Top of THE RECORDS
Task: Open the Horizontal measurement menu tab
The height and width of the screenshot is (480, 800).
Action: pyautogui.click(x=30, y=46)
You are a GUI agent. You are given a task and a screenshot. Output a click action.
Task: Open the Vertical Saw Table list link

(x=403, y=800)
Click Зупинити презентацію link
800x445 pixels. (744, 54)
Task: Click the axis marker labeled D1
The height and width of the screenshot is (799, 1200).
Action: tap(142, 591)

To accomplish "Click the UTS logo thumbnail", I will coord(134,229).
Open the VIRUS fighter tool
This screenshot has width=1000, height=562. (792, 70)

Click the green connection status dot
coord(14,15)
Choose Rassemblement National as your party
Bottom of THE RECORDS
EXERCISE PROMPT | The requested output is the line holding "The height and width of the screenshot is (799, 1200)." and every line after it up to the last line of the listing, exactly, with nothing else.

RESPONSE TO THE TASK |
The height and width of the screenshot is (799, 1200).
Action: tap(142, 591)

To accomplish "Click the UTS logo thumbnail", I will coord(134,229).
Open the VIRUS fighter tool
This screenshot has width=1000, height=562. (792, 70)

Click the green connection status dot
coord(14,15)
Choose Rassemblement National as your party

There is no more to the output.